Do Vision Transformers See Like Convolutional Neural Networks?
Abstract:
The paper "Do Vision Transformers See Like Convolutional Neural Networks?" by Raghu et al. addresses the fundamental question of how Vision Transformers (ViTs), which have recently been demonstrated to perform comparably or even superiorly to Convolutional Neural Networks (CNNs) for image classification tasks, differ in their approach to solving these tasks. By analyzing internal representations, attention mechanisms, and the role of scale in training data, the authors uncover significant insights into the structural and functional differences between these two architectures.
Introduction:
Convolutional Neural Networks have been the cornerstone of visual data processing, leveraging spatial equivariance as an inductive bias through convolutional layers. This inductive bias has enabled CNNs to learn robust visual representations, allowing effective transfer across tasks. However, with the introduction of ViTs, which utilize self-attention mechanisms instead of convolutions, there has been a paradigm shift. ViTs, mirroring their language counterparts, gather global context early through self-attention, posing the question of whether they approach vision tasks like CNNs or follow a distinct path.
Representation Structure of ViTs and CNNs:
A critical aspect of the paper involves comparing the internal representation structures between CNNs (ResNets) and ViTs. Through the use of Centered Kernel Alignment (CKA), a measure that effectively quantifies layer similarity, the paper reveals stark differences:
- ViTs exhibit more uniform representations across layers with high representational similarity from lower to higher layers.
- Conversely, ResNets display stage-wise similarity with lower inter-layer resemblance between distant layers.

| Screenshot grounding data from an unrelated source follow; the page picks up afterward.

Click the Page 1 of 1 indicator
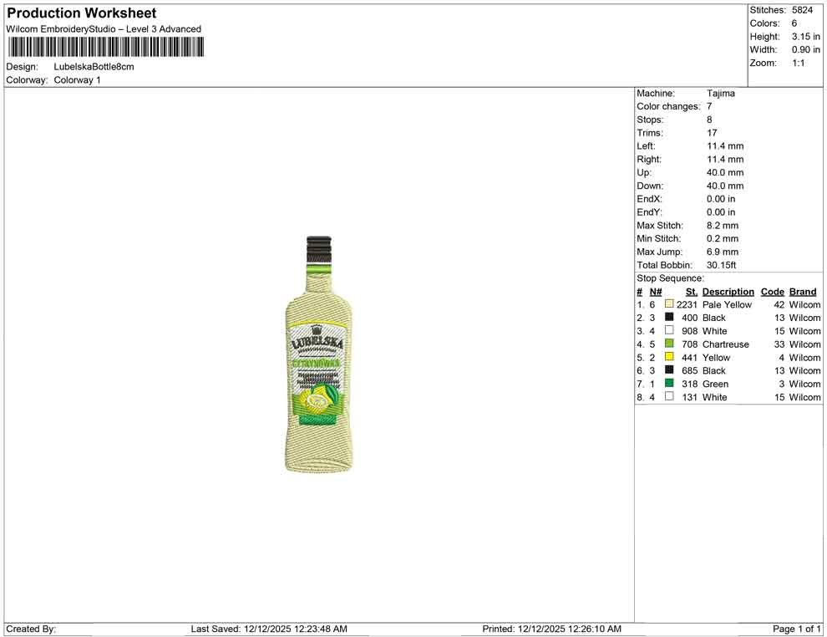This screenshot has height=637, width=827. click(794, 629)
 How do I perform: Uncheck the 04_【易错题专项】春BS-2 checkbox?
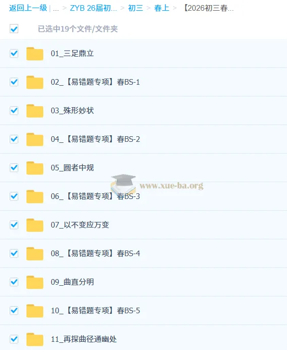pyautogui.click(x=14, y=139)
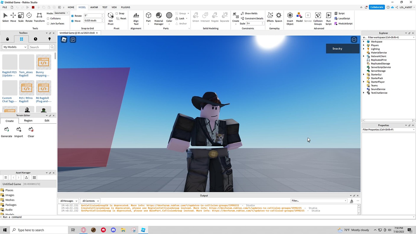Expand the Workspace node in Explorer
416x234 pixels.
[x=363, y=41]
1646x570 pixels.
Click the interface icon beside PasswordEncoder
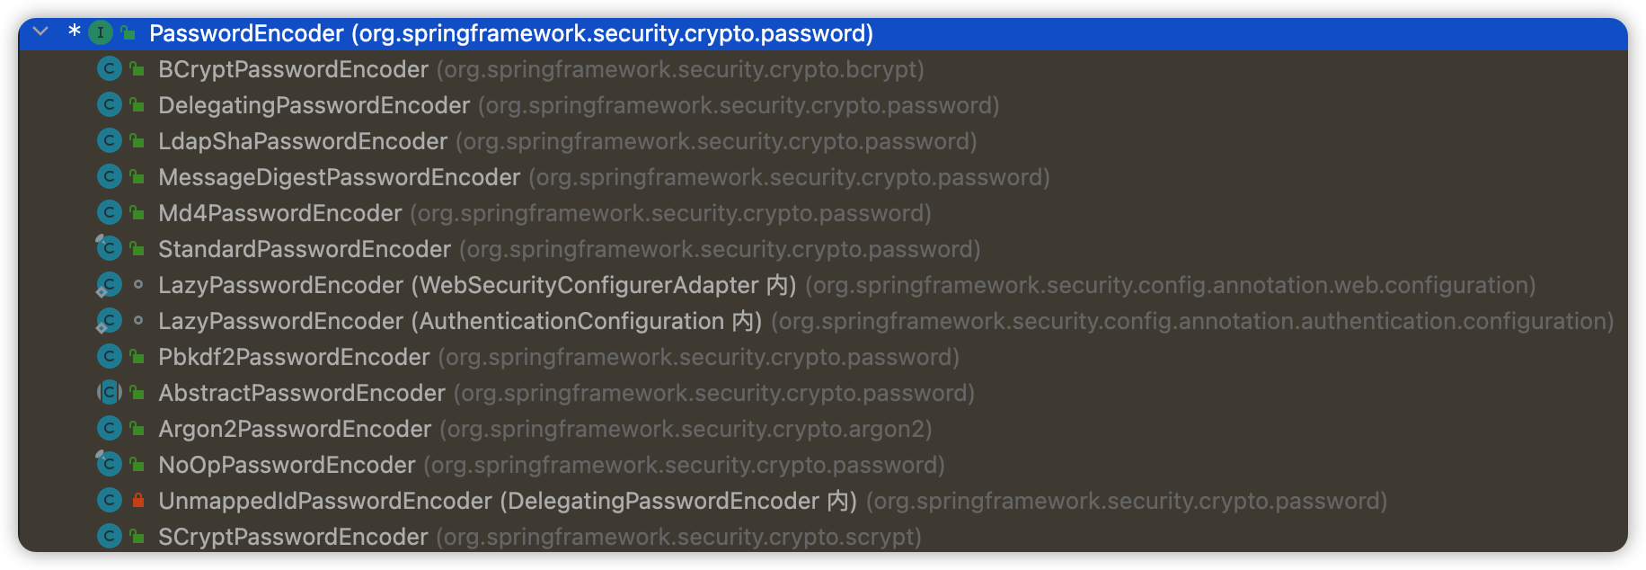point(101,33)
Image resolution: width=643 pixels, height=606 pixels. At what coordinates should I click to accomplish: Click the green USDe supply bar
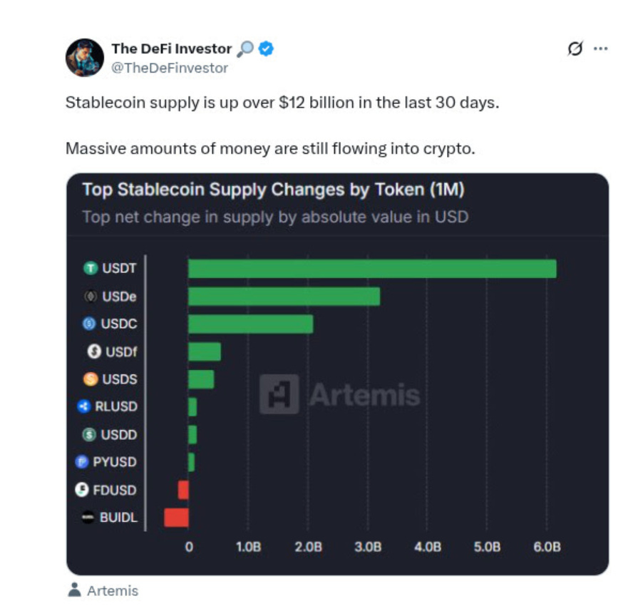(284, 296)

The CKA heatmaps demonstrate that ViTs process and propagate information more uniformly compared to the staged processing seen in ResNets.
Local and Global Information Utilization:
The paper explores how ViTs and CNNs incorporate local and global spatial information. By analyzing attention distances, it is evident that:
- ViT's initial layers strike a balance by integrating both local and global information while upper layers focus on global context.
- CNNs incrementally aggregate local information through fixed receptive fields.
Crucially, the ability of ViTs to handle global information early contributes to quantitative differences in learned features compared to CNNs, which is modulated by the scale of pretraining data.
Role of Skip Connections:
A pivotal part of the paper is the focus on the role of skip connections in ViTs. Analyzing the norm ratios of hidden layer representations indicates that:
- Skip connections in ViTs are even more critical than in ResNets, leading to stronger feature propagation.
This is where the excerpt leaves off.